Then click the *Run Fix* button at the top 
Click OK.
OTL may ask to reboot the machine. Please do so if asked.

The report should appear in Notepad after the reboot. Copy/Paste the report in your next reply.

=================

Any problems/questions, just ask


----------



## django47 (Jun 29, 2010)

Got so far but when I try to uninstall*....File"c:\Program Files\Error Teck\unins000.dat"does not* *exist.Cannot uninstall*

Despite the above message, I do believe that I have followed your instructions and deleted all Error Teck rubbish.
Anyway I shall go back to your post and see what else I must do.


----------



## django47 (Jun 29, 2010)

Damn, damn, damn. After all that, it's still there, on the start menu, on the desktop. The *Error Teck* and *Error Teck on the web* is still there, all thats gone is *Error Teck uninstall*


----------



## eddie5659 (Mar 19, 2001)

That's okay, if you do the second part of my fix, it should remove it 

Its the part about OTL with that long code box to add


----------



## django47 (Jun 29, 2010)

Description of the task
Type out the stretch of the Error Teck removal thread from "Then click the" through "your next reply.", word for word.

Supplied information
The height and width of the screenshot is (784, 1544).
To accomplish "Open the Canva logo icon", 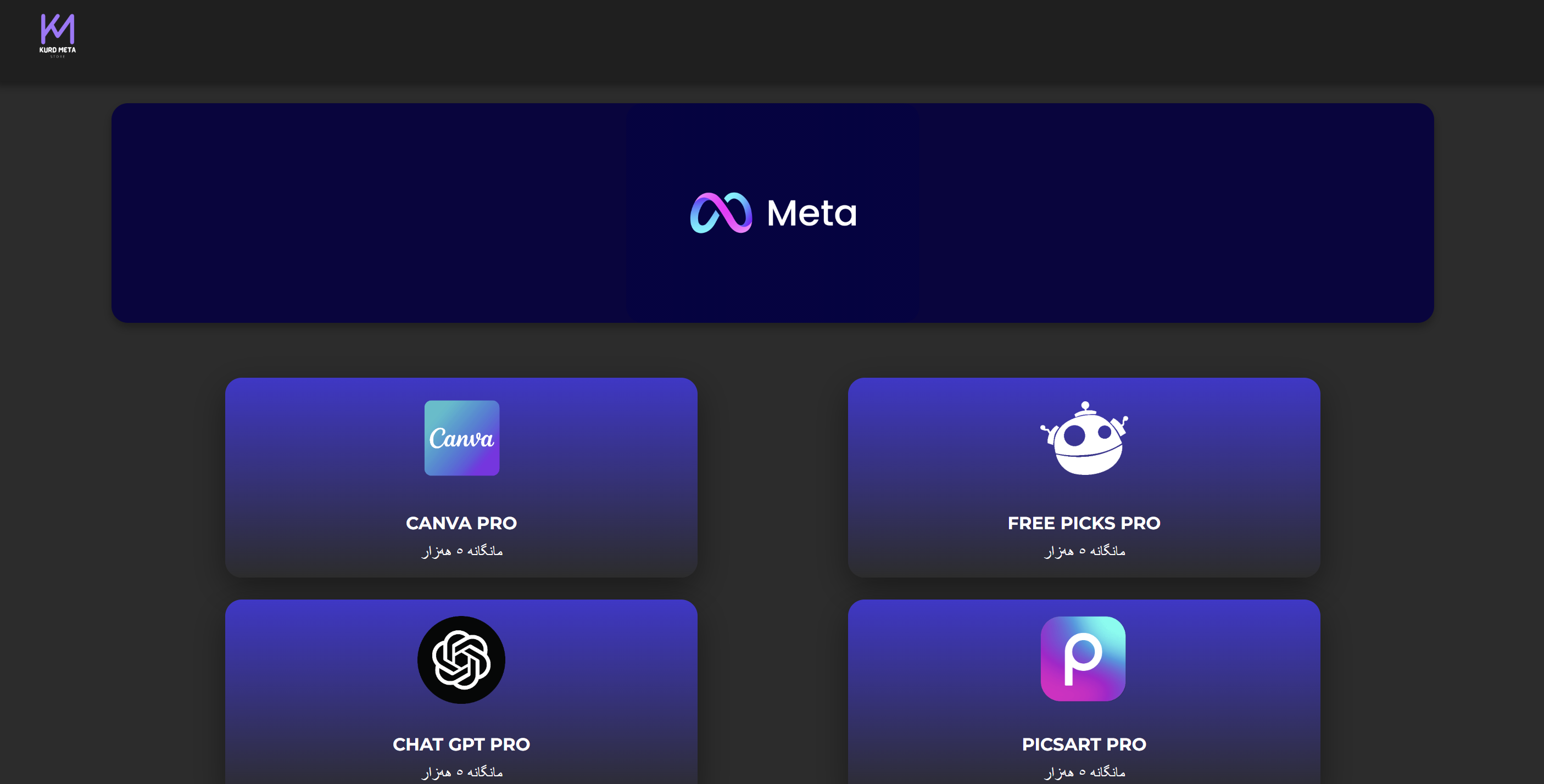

==

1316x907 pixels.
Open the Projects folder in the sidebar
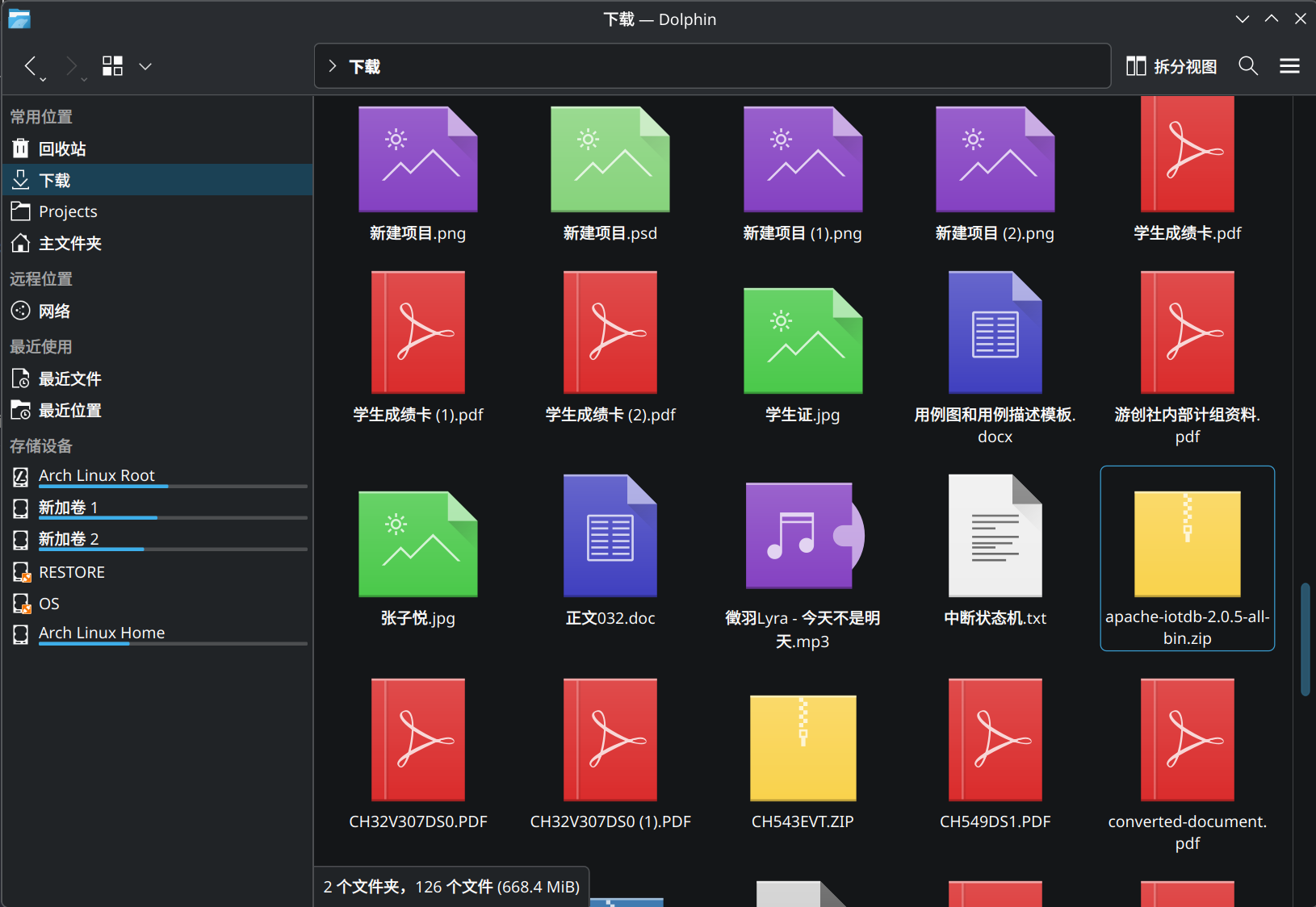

Task response
Then click the *Run Fix* button at the top 
Click OK.
OTL may ask to reboot the machine. Please do so if asked.

The report should appear in Notepad after the reboot. Copy/Paste the report in your next reply.